Even as our previous story on the Jessamine County Library LoEG controversy was getting Boing Boinged — on Alan Moore’s birthday no less — and stirring up a whole new round of observations, events were heating up at a library board meeting, as reported by Amy Wilson. And this time, we even got the money shot of an evangelist angrily holding up a comic and yelling “If this is not pornography, what is?”

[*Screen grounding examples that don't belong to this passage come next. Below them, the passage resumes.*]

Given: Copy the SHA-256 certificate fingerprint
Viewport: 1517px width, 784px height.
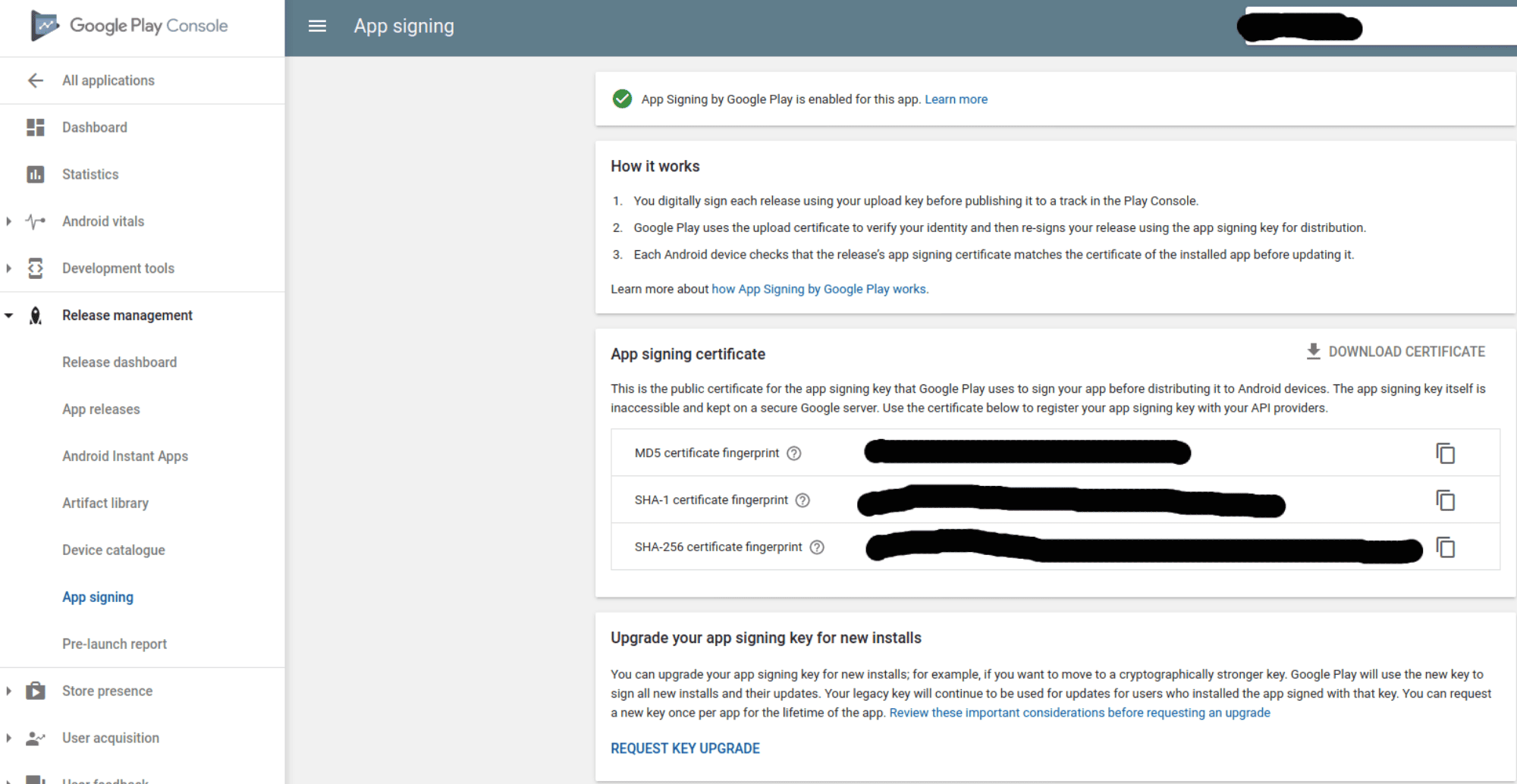Looking at the screenshot, I should click(x=1445, y=547).
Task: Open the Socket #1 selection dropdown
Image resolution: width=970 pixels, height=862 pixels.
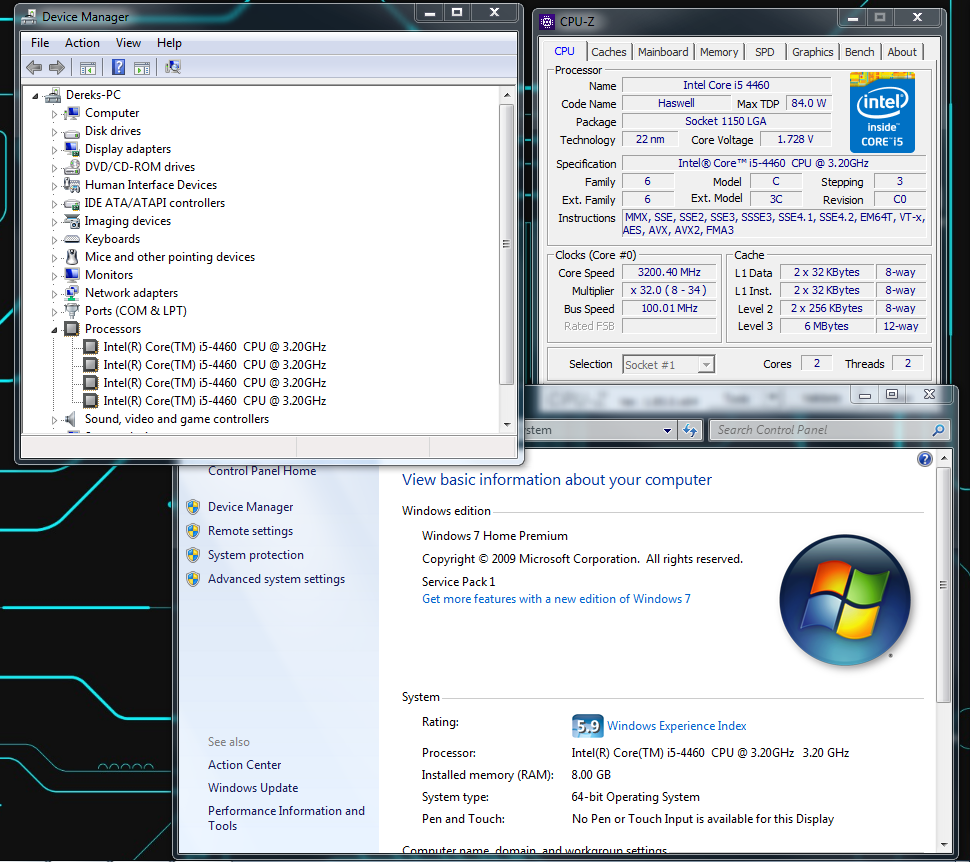Action: pos(706,365)
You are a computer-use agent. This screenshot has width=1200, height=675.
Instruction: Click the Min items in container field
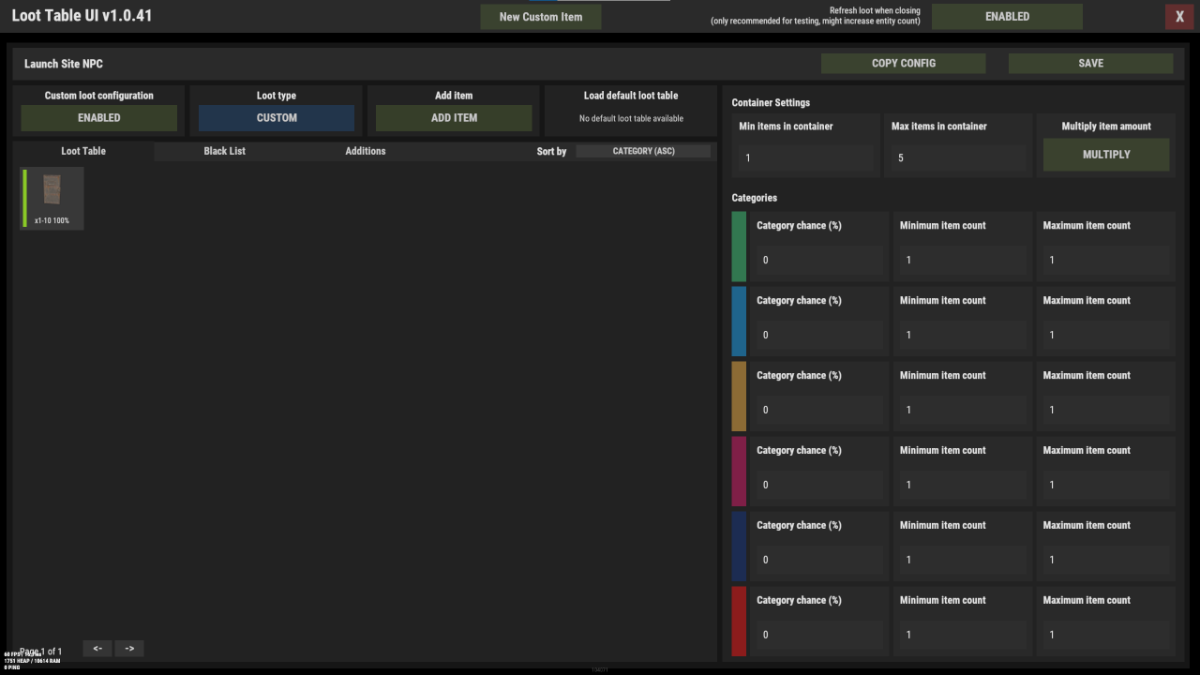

The library board heard speakers — limited to two minutes each — on both sides of the case, which involves two library workers who felt that LOEG: BLACK DOSSIER should not fall into the hands of an 11-year-old girl and took it upon themselves to remove the book from circulation, thereby violating library policy and getting themselves fired. Although the traveling evangelist, a homeschooling mother and over 200 kids who signed a petition begging for books to be censored all seemed to think that others should decide what they can read, the other half of the speakers felt, as Bobbi Stout, herself the daughter of a preacher, that “It’s dangerous to democracy when an interest group imposes its views on another,” she said. “Stand up for the Constitution.”
A petition was also introduced calling for four works to be removed from the library
on the grounds that they “offended me in that they depict sexual acts and/or describe such acts in a way that in my opinion are contrary to the Jessamine County public opinion” of what should be in a public, taxpayer-supported collection. The petition concluded the works constituted a public safety issue in that they encourage sexual predators.
You may be surprised by the list of four works:
• The League of Extraordinary Gentlemen: Black Dossier, by Alan Moore, graphic novel
• Snuff, by Chuck Palahniuk, adult fiction
• Choke (based on a novel by Chuck Palahniuk), DVD
• Ron White: You Can’t Fix Stupid, DVD
It’s fairly obvious that Alan Moore, Kevin O’Neill and Chuck Palahniuk are trying to subvert public morals and ennoble kiddie fiddlers everywhere, but what about stand-up comic Ron White? According to the IMDb page for the DVD this is a typical joke:
I think because of the unrest in the Middle East, we’re all becoming more aware of the globe. I found out the other day there really is a place called Bumfuk, Egypt. And the only way to get there is to go up Shit Creek.
White is known to hang out with popular “blue collar” comedians like Jeff Foxworthy and Larry the Cable Guy, so his ascent into the same pantheon of perverts as Alan Moore is deeply troubling for this country.
The upshot, as in past library uproars over controversial works, is that the Jessamine County library board will consider whether to change their policy — which is similar to library policies nationwide:
For those under age 18 to get a library card, parents must sign the application. The library considers parents responsible for what children and teens check out; librarians do not have discretion to refuse to loan items.
Although fist-shaking Earl Lee Watts resembles many bad dreams of “A New Wertham” come to life, a grassroots teabag-style protest against naughty graphic novels has never gotten much traction. Perhaps it because folks just don’t know what’s in those graphic novels: according to the story, at the meeting, Pastor DeWayne Brewer “warned that if the Bible ever went into graphic novel form, the banning committee would have something to really fret about” a statement which must have made W. W. Norton’s publicists very, very sad.